The archaeal elongation factor 1 alpha bound to GTP forms a ternary complex with eubacterial and eukaryal aminoacyl-tRNA

The archaeal Sulfolobus solfataricus elongation factor 1 alpha (SsEF-1 alpha) bound to GTP or to its analogue guanyl-5'-yl imido diphosphate [Gpp(NH)p] formed a ternary complex with either Escherichia coli Val-tRNA(Val) or Saccharomyces cerevisiae Phe-tRNA(Phe) as demonstrated by gel-shift and gel-filtration experiments. Evidence of such an interaction also came from the observation that SsEF-1 alpha . Gpp(NH)p was able to display a protective effect against either the spontaneous deacylation or the digestion of aminoacyl-tRNA by RNase A. Protection against the deacylation of aminoacyl-tRNA allowed evaluation of the affinity of SsEF-1 alpha . Gpp(NH)p for both aminoacyl-tRNAs used. The K-d' values of the ternary complex containing S. cerevisiae Phe-tRNA(Phe) or E. coli VaL-tRNA(Val) were 0.3 mu M and 4.4 mu M, respectively. In both cases, the affinity of SsEF-1 alpha . Gpp(NH)p for aminoacyl-tRNA was three orders of magnitude lower than that of the homologous eubacterial ternary complexes, but comparable with the affinity shown by the ternary complex involving eukaryal EF-1 alpha [Negrutskii, B.S. & El'skaya, A.V. (1998) Frog.
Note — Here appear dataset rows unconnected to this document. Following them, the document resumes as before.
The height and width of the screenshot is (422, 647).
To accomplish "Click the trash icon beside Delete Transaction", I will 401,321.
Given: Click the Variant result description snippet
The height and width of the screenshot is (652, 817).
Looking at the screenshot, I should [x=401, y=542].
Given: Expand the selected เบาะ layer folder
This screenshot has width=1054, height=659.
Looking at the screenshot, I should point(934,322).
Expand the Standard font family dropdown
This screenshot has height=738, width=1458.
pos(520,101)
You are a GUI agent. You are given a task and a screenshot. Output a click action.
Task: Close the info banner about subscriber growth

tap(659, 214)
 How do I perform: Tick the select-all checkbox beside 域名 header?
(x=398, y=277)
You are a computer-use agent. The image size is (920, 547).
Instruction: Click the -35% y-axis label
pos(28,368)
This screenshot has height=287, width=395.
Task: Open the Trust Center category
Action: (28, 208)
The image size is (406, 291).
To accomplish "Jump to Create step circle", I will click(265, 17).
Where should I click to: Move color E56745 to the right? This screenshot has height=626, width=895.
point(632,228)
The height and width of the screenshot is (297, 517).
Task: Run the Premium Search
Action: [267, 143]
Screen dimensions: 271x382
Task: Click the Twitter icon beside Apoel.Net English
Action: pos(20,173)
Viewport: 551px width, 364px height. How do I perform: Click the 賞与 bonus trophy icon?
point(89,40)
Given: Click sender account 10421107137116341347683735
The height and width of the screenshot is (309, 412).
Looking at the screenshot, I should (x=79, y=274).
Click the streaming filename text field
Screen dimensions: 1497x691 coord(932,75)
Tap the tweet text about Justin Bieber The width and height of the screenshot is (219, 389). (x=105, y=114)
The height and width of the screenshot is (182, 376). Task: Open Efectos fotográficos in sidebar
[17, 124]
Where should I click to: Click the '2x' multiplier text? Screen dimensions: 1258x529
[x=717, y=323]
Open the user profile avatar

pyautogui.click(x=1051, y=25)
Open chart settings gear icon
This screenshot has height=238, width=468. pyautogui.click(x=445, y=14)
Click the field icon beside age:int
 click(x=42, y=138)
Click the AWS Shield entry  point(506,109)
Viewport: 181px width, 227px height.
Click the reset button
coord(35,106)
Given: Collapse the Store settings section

Nucleic Acids Res. 60, 47-77]. As already observed with eukaryal EF-1 alpha, SsEF-1 alpha in its GDP-bound form was also able to protect the ester bond of aminoacyl-tRNA, even though with a 10-fold lower efficiency compared with SsEF-1 alpha . Gpp(H)p. The overall results indicated that the archaeal elongation factor 1 alpha shares several properties with eukaryal EF-1 alpha but not with eubacterial EF-Tu.